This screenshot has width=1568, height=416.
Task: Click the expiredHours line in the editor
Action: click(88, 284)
--------
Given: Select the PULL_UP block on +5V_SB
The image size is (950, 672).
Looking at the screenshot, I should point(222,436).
--------
(Work to be completed):
Begin at the line that has "This screenshot has width=1568, height=416." and stop after the line that has "Action: click(88, 284)". Rewrite only those lines, substituting "code view" for "editor" and leaving everything else unchanged.

(Reply):
This screenshot has width=1568, height=416.
Task: Click the expiredHours line in the code view
Action: click(88, 284)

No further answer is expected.